What is being asked: Scale the part of the material that opens with the line containing "Enter search terms: (376, 367)" and closes with the line containing "意見招請 (37, 2034)", rewriting only those lines with the request lines included unchanged. Multiply every coordinate in the answers by 2.25 and round each result to a whole number, rounding halves up.

(Records)
[start]
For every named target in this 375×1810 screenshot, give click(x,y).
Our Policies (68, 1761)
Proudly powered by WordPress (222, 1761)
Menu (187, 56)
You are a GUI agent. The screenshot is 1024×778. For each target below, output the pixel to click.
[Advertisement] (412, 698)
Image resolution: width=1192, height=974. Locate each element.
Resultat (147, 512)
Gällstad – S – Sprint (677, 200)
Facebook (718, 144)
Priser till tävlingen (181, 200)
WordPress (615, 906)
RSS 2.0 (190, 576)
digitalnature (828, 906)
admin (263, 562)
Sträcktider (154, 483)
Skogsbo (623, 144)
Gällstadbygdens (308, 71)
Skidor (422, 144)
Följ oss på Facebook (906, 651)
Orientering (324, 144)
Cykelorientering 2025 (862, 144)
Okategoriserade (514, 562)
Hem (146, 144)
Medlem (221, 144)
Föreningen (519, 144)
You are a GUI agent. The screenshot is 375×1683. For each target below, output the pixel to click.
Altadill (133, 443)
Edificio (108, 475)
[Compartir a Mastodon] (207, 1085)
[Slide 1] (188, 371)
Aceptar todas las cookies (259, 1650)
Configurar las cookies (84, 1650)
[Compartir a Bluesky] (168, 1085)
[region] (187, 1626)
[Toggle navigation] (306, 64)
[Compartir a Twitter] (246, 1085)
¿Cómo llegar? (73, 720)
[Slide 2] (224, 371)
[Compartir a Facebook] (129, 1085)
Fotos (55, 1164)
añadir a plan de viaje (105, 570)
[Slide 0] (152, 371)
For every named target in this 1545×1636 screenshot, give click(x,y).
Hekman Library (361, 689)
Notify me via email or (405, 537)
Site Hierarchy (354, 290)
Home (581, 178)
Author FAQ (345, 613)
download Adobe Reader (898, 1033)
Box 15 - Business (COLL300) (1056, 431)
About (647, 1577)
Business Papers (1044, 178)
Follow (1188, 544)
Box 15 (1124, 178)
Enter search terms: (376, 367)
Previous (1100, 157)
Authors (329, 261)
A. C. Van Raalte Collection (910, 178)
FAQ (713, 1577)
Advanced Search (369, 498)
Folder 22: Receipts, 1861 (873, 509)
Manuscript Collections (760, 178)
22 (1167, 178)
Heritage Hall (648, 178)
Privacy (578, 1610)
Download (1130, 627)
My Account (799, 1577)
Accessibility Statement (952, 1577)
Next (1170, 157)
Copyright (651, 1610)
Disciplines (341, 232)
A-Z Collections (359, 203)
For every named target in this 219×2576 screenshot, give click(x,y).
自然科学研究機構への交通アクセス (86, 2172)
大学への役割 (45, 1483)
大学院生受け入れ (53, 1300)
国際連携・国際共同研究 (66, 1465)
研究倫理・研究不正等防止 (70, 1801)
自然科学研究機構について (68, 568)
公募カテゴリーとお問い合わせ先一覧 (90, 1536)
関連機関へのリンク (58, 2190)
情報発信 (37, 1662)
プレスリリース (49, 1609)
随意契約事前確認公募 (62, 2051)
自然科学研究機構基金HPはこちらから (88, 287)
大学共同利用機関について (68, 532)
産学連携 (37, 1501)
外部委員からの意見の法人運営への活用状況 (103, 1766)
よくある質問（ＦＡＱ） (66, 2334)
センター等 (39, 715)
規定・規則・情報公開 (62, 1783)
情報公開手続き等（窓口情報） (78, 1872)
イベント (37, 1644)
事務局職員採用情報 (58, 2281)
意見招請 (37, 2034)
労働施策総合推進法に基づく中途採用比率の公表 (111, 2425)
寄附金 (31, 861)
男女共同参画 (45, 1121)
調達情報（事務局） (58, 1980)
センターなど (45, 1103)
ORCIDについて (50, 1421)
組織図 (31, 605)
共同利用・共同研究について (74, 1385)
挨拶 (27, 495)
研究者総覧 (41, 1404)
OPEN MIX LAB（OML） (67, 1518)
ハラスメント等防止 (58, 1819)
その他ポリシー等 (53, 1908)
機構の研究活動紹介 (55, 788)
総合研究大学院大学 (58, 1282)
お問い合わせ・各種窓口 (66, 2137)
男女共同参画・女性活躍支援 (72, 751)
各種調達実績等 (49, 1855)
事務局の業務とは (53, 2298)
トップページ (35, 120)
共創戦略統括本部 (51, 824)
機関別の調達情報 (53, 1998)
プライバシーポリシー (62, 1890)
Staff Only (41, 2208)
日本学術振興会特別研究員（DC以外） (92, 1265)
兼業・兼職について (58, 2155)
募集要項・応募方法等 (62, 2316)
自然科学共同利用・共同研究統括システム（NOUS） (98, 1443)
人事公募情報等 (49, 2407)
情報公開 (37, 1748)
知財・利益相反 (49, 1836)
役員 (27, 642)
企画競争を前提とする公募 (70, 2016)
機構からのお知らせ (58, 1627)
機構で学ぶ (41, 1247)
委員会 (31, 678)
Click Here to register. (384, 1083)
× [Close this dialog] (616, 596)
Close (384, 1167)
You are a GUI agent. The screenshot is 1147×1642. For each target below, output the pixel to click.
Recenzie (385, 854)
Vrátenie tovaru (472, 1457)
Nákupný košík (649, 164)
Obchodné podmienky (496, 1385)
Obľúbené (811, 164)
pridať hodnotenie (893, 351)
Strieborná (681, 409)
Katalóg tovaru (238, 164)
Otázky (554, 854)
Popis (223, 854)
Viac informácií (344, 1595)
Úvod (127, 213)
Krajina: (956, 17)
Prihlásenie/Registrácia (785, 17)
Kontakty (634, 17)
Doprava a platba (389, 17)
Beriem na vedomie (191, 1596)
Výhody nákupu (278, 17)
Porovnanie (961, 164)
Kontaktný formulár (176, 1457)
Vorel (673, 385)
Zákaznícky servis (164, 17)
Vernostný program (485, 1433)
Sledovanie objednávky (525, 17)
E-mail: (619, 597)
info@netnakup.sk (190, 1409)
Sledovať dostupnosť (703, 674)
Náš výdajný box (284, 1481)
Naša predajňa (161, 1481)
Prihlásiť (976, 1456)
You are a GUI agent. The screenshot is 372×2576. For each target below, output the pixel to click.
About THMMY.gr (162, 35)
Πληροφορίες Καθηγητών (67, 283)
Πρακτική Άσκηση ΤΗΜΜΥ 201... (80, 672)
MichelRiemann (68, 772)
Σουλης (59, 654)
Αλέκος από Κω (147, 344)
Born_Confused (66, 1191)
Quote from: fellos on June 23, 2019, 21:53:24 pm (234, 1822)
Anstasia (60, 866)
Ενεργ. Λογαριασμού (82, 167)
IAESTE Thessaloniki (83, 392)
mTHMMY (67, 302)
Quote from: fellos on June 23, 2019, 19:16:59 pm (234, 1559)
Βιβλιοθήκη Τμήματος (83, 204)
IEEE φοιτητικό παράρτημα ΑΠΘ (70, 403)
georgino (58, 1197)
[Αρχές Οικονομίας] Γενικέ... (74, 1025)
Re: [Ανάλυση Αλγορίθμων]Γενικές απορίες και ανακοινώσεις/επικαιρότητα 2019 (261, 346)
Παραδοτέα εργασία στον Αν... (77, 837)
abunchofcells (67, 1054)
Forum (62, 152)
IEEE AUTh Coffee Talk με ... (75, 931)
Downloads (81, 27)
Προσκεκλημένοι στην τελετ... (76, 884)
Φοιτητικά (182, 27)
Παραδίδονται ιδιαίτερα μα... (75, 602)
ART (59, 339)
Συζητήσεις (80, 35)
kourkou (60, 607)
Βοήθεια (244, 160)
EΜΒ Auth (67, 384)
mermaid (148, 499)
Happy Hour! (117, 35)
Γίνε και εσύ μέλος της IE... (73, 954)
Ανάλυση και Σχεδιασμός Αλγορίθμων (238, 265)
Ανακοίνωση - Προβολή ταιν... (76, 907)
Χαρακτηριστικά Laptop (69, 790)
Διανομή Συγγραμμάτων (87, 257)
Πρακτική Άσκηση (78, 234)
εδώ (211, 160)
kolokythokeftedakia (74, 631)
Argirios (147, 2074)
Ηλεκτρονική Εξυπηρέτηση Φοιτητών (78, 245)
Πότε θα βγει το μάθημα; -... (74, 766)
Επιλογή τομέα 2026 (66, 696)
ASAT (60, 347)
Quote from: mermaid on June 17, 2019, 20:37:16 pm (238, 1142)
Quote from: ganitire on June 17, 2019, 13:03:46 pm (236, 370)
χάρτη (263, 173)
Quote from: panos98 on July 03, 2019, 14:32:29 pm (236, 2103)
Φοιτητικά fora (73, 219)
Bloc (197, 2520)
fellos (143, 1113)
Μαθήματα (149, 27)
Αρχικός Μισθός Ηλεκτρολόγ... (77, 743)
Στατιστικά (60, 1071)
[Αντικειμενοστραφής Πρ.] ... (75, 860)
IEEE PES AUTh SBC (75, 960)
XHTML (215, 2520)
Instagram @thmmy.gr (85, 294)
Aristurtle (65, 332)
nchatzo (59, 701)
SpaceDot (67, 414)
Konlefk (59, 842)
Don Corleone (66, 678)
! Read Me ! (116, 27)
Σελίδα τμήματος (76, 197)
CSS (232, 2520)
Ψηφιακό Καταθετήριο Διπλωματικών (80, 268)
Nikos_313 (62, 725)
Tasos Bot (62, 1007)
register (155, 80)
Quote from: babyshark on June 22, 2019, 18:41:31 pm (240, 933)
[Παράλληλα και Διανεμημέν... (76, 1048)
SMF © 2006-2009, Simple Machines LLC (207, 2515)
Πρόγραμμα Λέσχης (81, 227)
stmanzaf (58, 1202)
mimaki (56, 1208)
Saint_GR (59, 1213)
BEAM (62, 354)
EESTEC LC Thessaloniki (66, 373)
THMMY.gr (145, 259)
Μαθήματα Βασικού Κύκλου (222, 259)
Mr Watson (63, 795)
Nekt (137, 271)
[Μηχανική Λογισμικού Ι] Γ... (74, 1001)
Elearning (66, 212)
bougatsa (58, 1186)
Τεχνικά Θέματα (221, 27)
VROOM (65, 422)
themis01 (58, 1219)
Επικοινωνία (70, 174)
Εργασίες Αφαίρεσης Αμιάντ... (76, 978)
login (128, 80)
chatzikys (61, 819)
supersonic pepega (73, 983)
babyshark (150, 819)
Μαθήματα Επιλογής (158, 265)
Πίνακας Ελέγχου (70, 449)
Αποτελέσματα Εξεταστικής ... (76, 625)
[end]
Final result:
Enter search terms: (846, 826)
Previous (2475, 353)
Authors (740, 587)
A. C. Van Raalte Collection (2048, 401)
FAQ (1604, 3548)
Advanced Search (830, 1121)
Folder 22: Receipts, 1861 (1964, 1145)
Manuscript Collections (1710, 401)
22 (2626, 401)
Heritage Hall (1458, 401)
Privacy (1301, 3623)
Download (2543, 1411)
My Account (1798, 3548)
Accessibility Statement (2142, 3548)
Next (2633, 353)
Copyright (1465, 3623)
Disciplines (767, 522)
A-Z Collections (808, 457)
For every named target in this 219×2576 screenshot, give click(x,y).
自然科学研究機構への交通アクセス (194, 4887)
大学への役割 (101, 3337)
大学院生受け入れ (119, 2925)
国際連携・国際共同研究 (149, 3296)
研究倫理・研究不正等防止 (158, 4052)
自然科学研究機構について (153, 1278)
公募カテゴリーとお問い合わせ先一覧 (203, 3456)
関連機関へのリンク (131, 4928)
情報発信 (83, 3740)
プレスリリース (110, 3620)
随意契約事前確認公募 (140, 4615)
自然科学研究機構基金HPはこちらから (198, 646)
大学共同利用機関について (153, 1197)
産学連携 (83, 3377)
外部委員からの意見の法人運営への活用状況 (232, 3974)
よくある質問（ＦＡＱ） (149, 5252)
センター等 (88, 1609)
規定・規則・情報公開 (140, 4012)
情報公開手続き等（窓口情報） (176, 4212)
イベント (83, 3699)
事務局職員採用情報 (131, 5132)
意見招請 (83, 4577)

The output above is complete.